El gobierno de Cuba recibió en La Habana a una delegación encabezada por John Ratcliffe, en una visita inédita solicitada por Estados Unidos, donde autoridades cubanas insistieron en que la isla no representa una amenaza para la seguridad nacional de EUA ni debe permanecer en la lista de países terroristas.
En un comunicado oficial, La Habana informó que la reunión fue aprobada por la dirigencia de la revolución y contó con la participación del ministro del Interior, Lázaro Álvarez Casas, así como de los jefes de inteligencia Ramón Romero Curbelo y Norge Fermín Enrich Pons. El gobierno cubano afirmó que durante el encuentro “se demostró categóricamente” que Cuba no constituye un riesgo para la seguridad estadounidense y destacó el interés mutuo por fortalecer la cooperación bilateral en materia de seguridad y aplicación de la ley.

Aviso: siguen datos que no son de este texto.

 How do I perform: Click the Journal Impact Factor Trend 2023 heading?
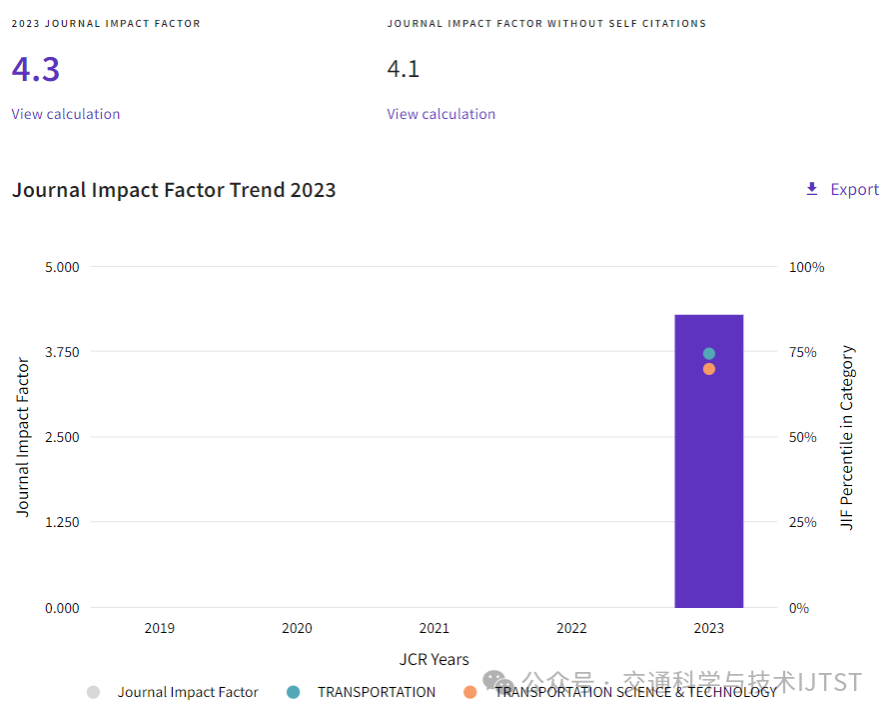click(x=174, y=190)
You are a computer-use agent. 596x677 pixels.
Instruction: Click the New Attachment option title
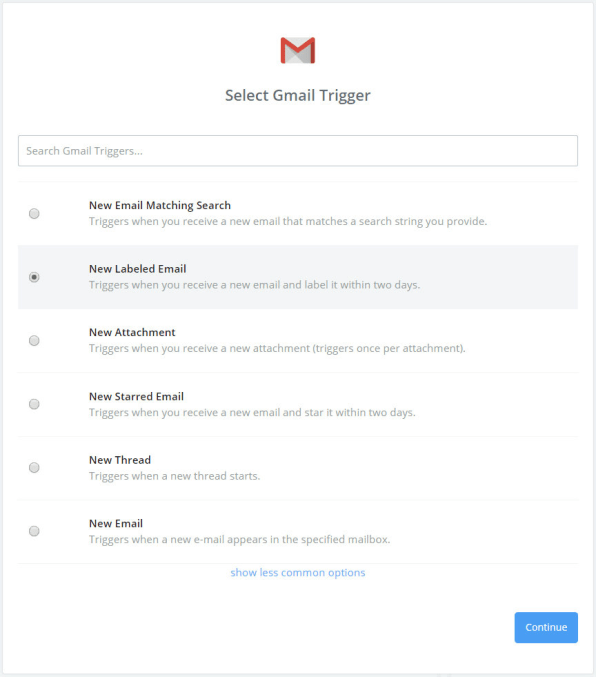[132, 332]
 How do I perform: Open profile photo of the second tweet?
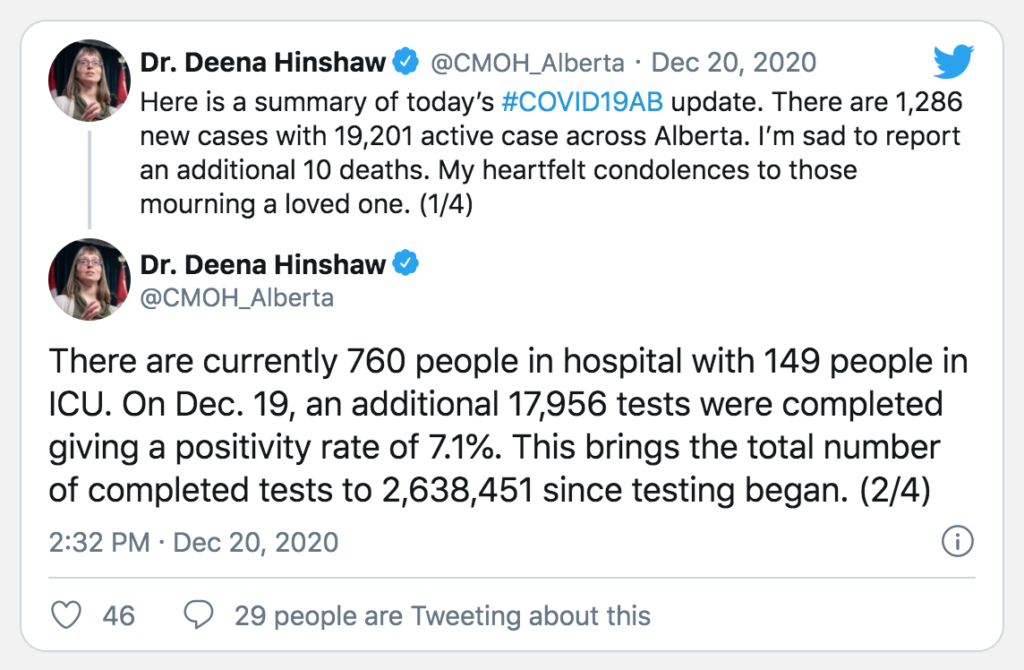point(89,279)
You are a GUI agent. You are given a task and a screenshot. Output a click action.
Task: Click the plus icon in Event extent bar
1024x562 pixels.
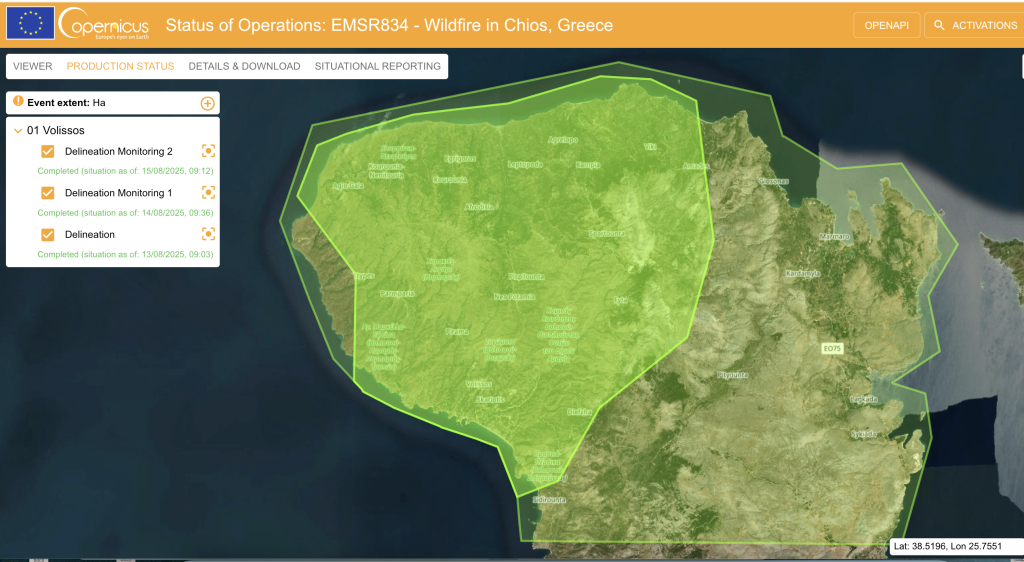(x=207, y=103)
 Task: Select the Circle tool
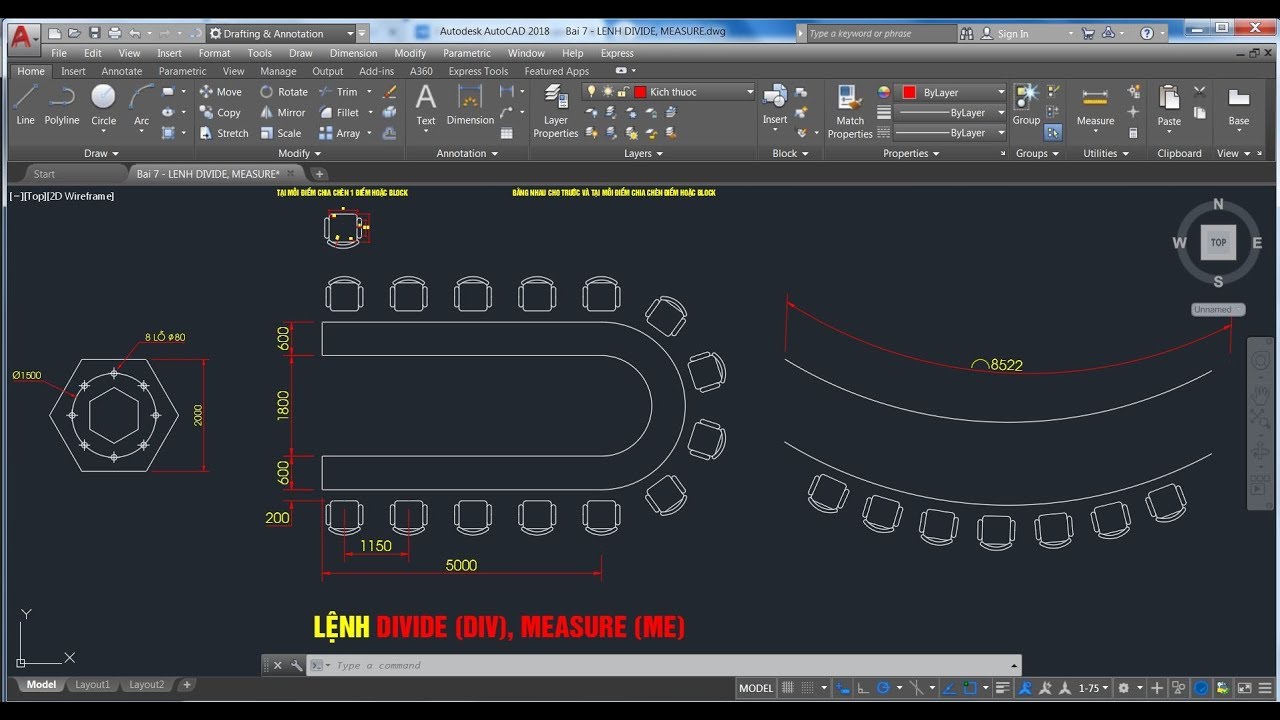tap(103, 103)
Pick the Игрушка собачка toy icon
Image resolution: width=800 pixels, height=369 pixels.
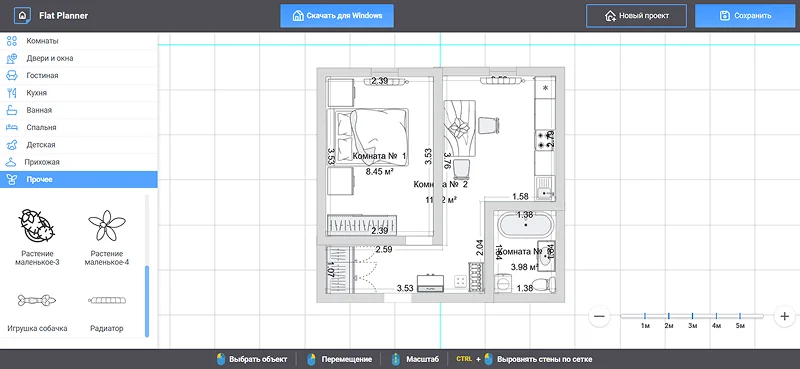pyautogui.click(x=37, y=300)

De acuerdo con medios estadounidenses, Ratcliffe transmitió un mensaje del presidente Donald Trump en el que Washington expresó disposición para colaborar en temas económicos y de seguridad, aunque condicionó cualquier acercamiento a “cambios fundamentales” dentro de la isla. La visita ocurre en medio de fuertes tensiones políticas y económicas, luego de que Trump reincorporó a Cuba a la lista de países patrocinadores del terrorismo al iniciar su segundo mandato.

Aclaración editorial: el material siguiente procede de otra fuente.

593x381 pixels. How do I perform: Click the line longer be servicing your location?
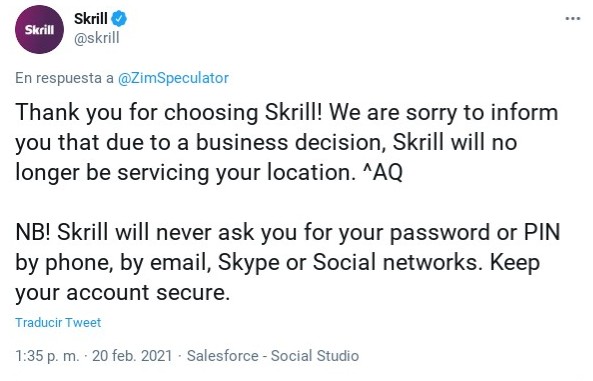184,173
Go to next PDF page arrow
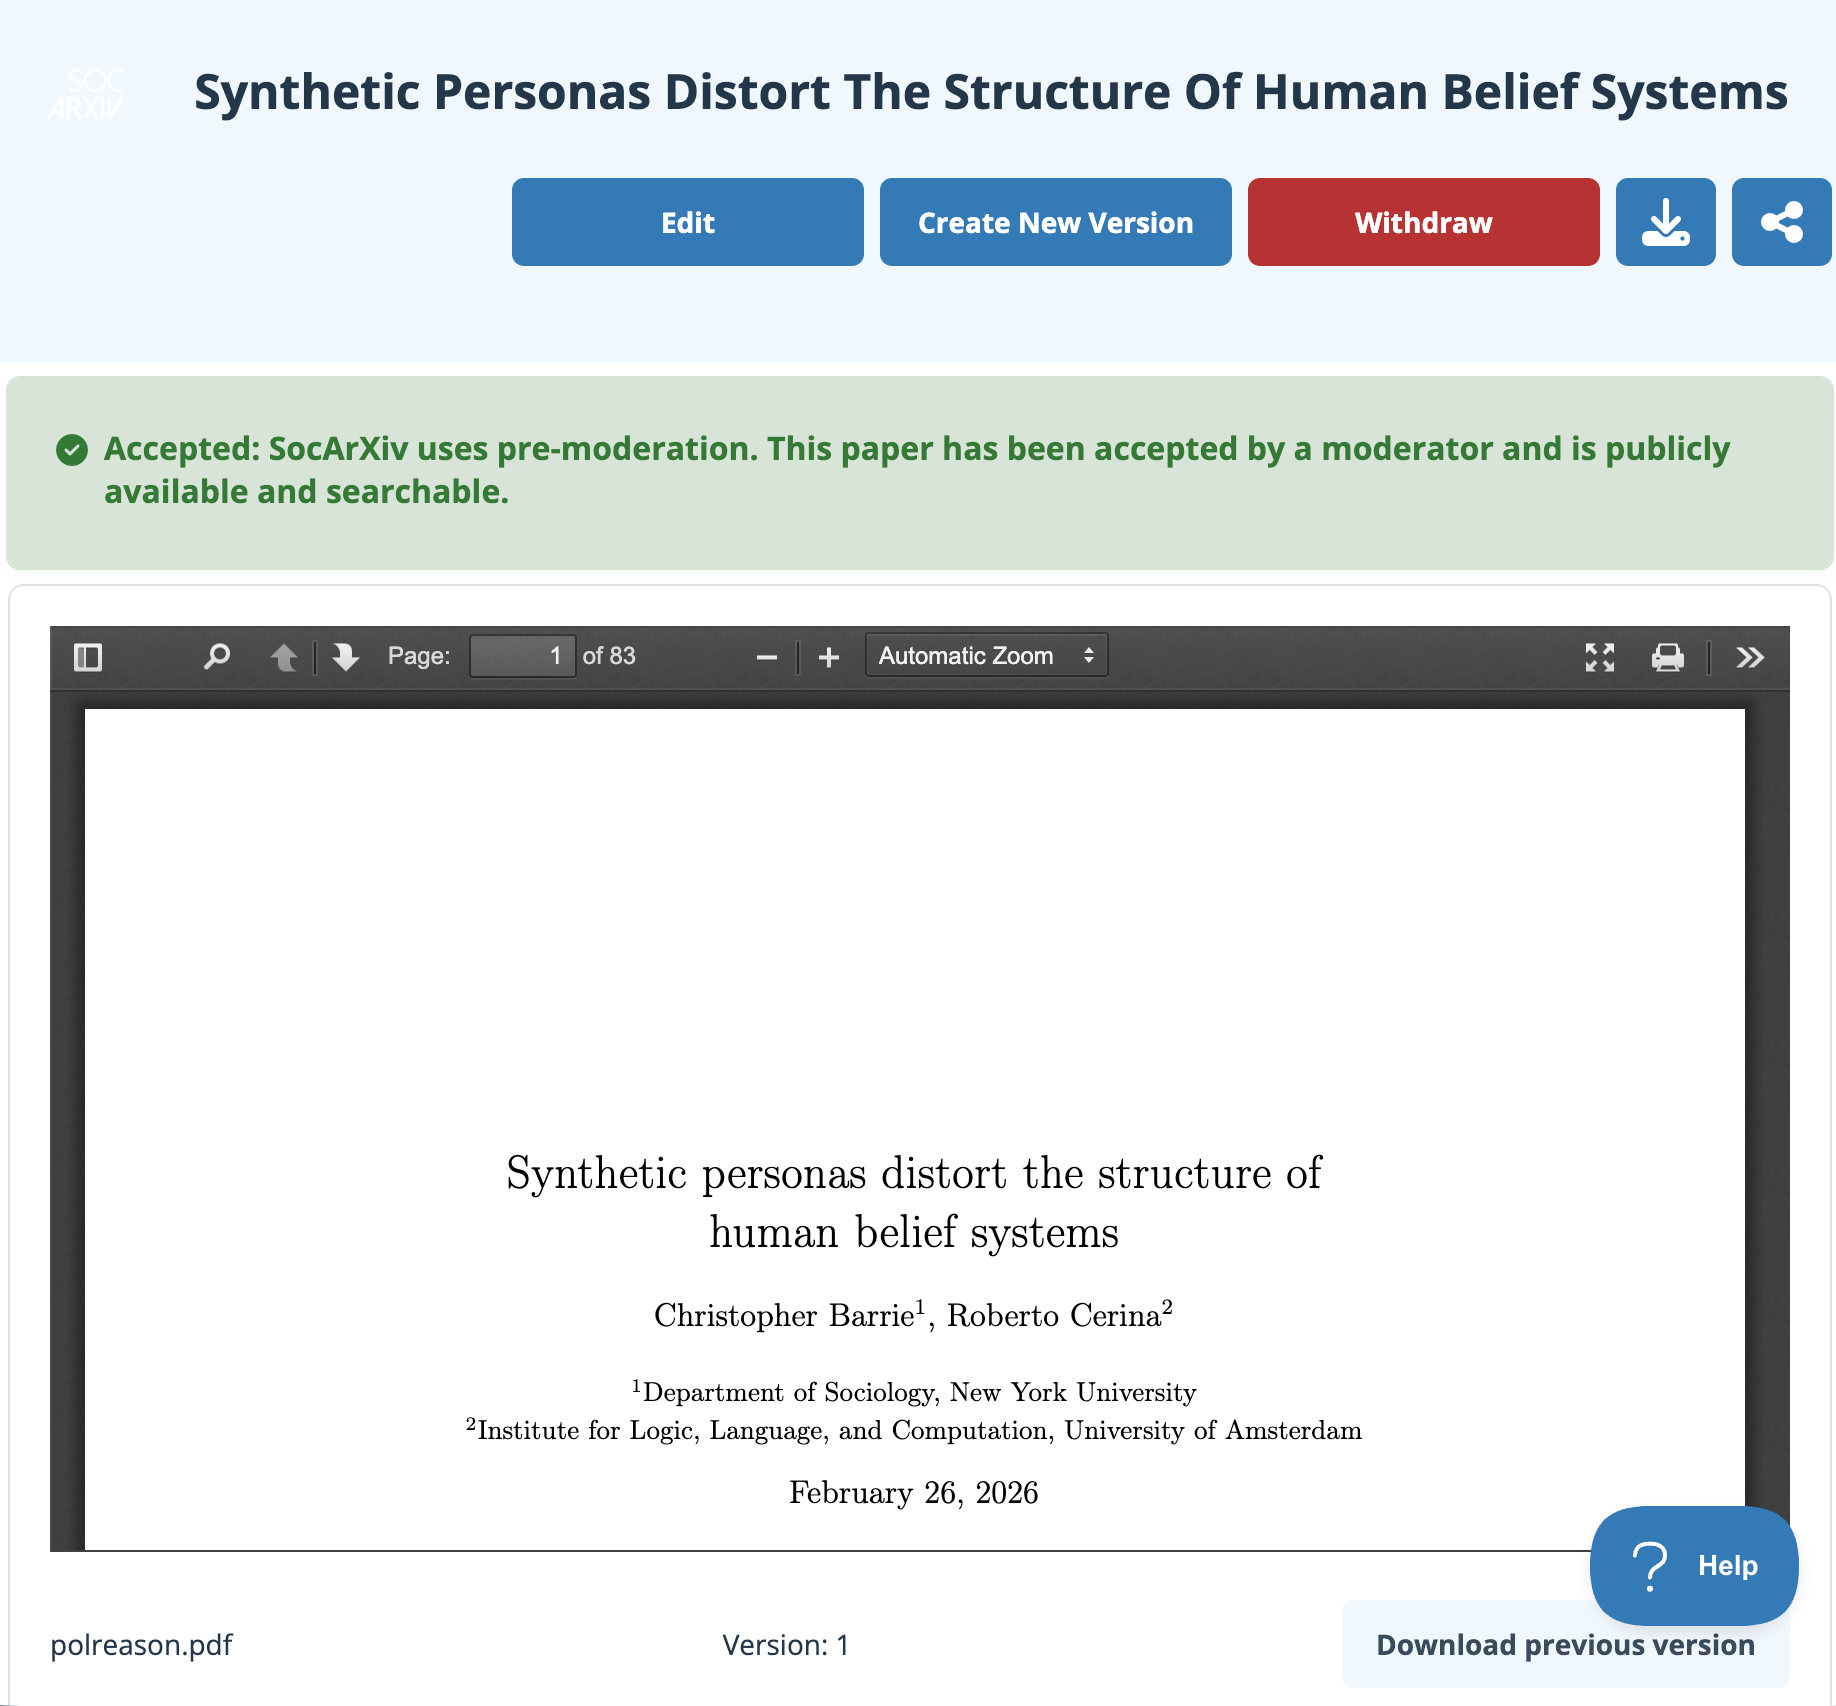1836x1706 pixels. pyautogui.click(x=346, y=657)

El encuentro también se desarrolló mientras Cuba enfrenta una severa crisis energética y desabasto de combustibles. El presidente Miguel Díaz-Canel aseguró que su gobierno no pondrá obstáculos a la ayuda humanitaria ofrecida por EUA, valuada en 100 millones de dólares, aunque reiteró que el verdadero alivio para la isla sería el levantamiento del bloqueo económico impuesto por Washington.